ExecutorService executor = Executors.newFixedThreadPool(10);
CompletionService<String> completionService = new ExecutorCompletionService<>(executor);
// 提交多个任务
List<Future<String>> futures = new ArrayList<>();
for (int i = 0; i < 100; i++) {
final int taskId = i;
futures.add(completionService.submit(() -> {
Thread.sleep(ThreadLocalRandom.current().nextInt(1000));
return "Task-" + taskId + " result";
}));
}
// 按完成顺序获取结果
for (int i = 0; i < 100; i++) {
Future<String> completed = completionService.take(); // 阻塞等待下一个完成的任务
String result = completed.get();
System.out.println(result);
}7.3 invokeAll 与 invokeAny
List<Callable<String>> tasks = Arrays.asList(
() -> { Thread.sleep(1000); return "A"; },
() -> { Thread.sleep(500); return "B"; }
);
// invokeAll:等待所有任务完成,返回所有 Future
List<Future<String>> allFutures = executor.invokeAll(tasks);
// invokeAny:只要有一个任务成功完成就返回其结果,其他任务取消
String firstResult = executor.invokeAny(tasks); // 返回 "B"八、线程池钩子方法与扩展点
8.1 三个可重写的钩子方法
public class MonitoredThreadPool extends ThreadPoolExecutor {
public MonitoredThreadPool(...) { super(...); }
@Override
protected void beforeExecute(Thread t, Runnable r) {
super.beforeExecute(t, r);
// 可以在此记录任务开始时间,存入 ThreadLocal
TaskContext.start(t.getName(), r);
}
@Override
protected void afterExecute(Runnable r, Throwable t) {
super.afterExecute(r, t);
try {
if (t != null) {
log.error("任务执行异常", t);
metrics.recordError();
}
// 记录任务执行耗时
long duration = TaskContext.getDuration();
metrics.recordTaskDuration(duration);
} finally {
TaskContext.clear();
}
}
@Override
protected void terminated() {
super.terminated();
log.info("线程池已完全终止");
metrics.unregister();
}
}8.2 使用 ThreadLocal 传递上下文(需注意清理)
public class TaskContext {
private static final ThreadLocal<Long> START_TIME = new ThreadLocal<>();
private static final ThreadLocal<String> TASK_NAME = new ThreadLocal<>();
public static void start(String threadName, Runnable task) {
START_TIME.set(System.nanoTime());
TASK_NAME.set(task.getClass().getSimpleName());
}
public static long getDuration() {
Long start = START_TIME.get();
return start == null ? -1 : TimeUnit.NANOSECONDS.toMillis(System.nanoTime() - start);
}
public static void clear() {
START_TIME.remove(); // ⚠️ 必须清理,否则会导致内存泄漏
TASK_NAME.remove();
}
}为什么必须清理 ThreadLocal?
线程池中的线程是复用的,如果不在 afterExecute 中清理,ThreadLocal 中的数据会残留到下一个任务中,导致数据错乱或内存泄漏(Value 对象一直被强引用)。

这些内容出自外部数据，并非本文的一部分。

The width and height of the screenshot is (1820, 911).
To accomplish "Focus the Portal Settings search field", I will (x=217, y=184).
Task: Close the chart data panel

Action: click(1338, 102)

九、ScheduledThreadPoolExecutor 深度解析
9.1 架构与继承关系
ThreadPoolExecutor
▲
│
ScheduledThreadPoolExecutor
│
└── 内部类 ScheduledFutureTask (实现 RunnableScheduledFuture)

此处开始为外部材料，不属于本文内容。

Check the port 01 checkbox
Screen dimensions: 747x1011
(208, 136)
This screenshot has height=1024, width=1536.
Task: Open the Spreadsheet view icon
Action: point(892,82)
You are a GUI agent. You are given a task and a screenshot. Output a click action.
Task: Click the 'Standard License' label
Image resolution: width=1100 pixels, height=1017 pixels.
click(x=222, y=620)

└── 内部类 DelayedWorkQueue (基于堆的延迟队列)9.2 DelayedWorkQueue 实现原理
- 数据结构:二叉小顶堆,按照任务的下次执行时间排序
- 线程等待机制:Leader-Follower 模式,只有一个 Leader 线程等待堆顶任务的到期时间,其他线程无限期等待,减少不必要的唤醒
// 简化的 Leader-Follower 逻辑
public RunnableScheduledFuture<?> take() throws InterruptedException {
lock.lockInterruptibly();
try {
for (;;) {
RunnableScheduledFuture<?> first = queue[0];
if (first == null) {
available.await(); // 无任务,等待
} else {
long delay = first.getDelay(NANOSECONDS);
if (delay <= 0) {
return finishPoll(first); // 任务到期,取出
}
first = null;
if (leader != null) {
available.await(); // 已有 Leader,当前线程等待
} else {
Thread thisThread = Thread.currentThread();
leader = thisThread;
try {
available.awaitNanos(delay); // 作为 Leader 等待
} finally {
if (leader == thisThread)
leader = null;
}
}
}
}
} finally {
if (leader == null && queue[0] != null)
available.signal(); // 唤醒一个 Follower
lock.unlock();
}
}9.3 ScheduledFutureTask 关键字段
private class ScheduledFutureTask<V>
extends FutureTask<V> implements RunnableScheduledFuture<V> {
private long time; // 下次执行时间(纳秒)
private final long period; // 周期:正数 fixedRate,负数 fixedDelay,0 表示单次
private final long sequenceNumber; // 全局序号,用于任务排序
}9.4 scheduleAtFixedRate 与 scheduleWithFixedDelay 源码差异
// 在 run 方法中重新设置下次执行时间
public void run() {
boolean periodic = isPeriodic();
if (!canRunInCurrentRunState(periodic))
cancel(false);
else if (!periodic)
super.run();
else if (super.runAndReset()) {
setNextRunTime(); // 关键差异点
reExecutePeriodic(outerTask);
}
}
private void setNextRunTime() {
long p = period;
if (p > 0) // scheduleAtFixedRate
time += p; // 基于上次计划时间累加,保持固定频率
else // scheduleWithFixedDelay
time = triggerTime(-p); // 基于当前完成时间 + delay
}后果对比示例:
// 假设任务执行需要 4 秒,周期/延迟设为 3 秒
// scheduleAtFixedRate (period=3 > 0)
// 任务1:0秒开始,4秒结束 → 下次执行时间 = 0+3=3秒(已过),立即执行任务2
// 任务2:3秒(实际4秒)开始...
// scheduleWithFixedDelay (period=-3)
// 任务1:0秒开始,4秒结束 → 下次执行时间 = 当前时间+3秒 = 7秒十、线程池监控与告警体系搭建
10.1 基于 Micrometer 的完整监控实现
@Component
public class ThreadPoolMetricsBinder {
private final MeterRegistry meterRegistry;
private final Map<String, ThreadPoolExecutor> pools = new ConcurrentHashMap<>();
public void register(String poolName, ThreadPoolExecutor executor) {
pools.put(poolName, executor);
// 核心指标 Gauge
Gauge.builder("thread.pool.core.size", executor, ThreadPoolExecutor::getCorePoolSize)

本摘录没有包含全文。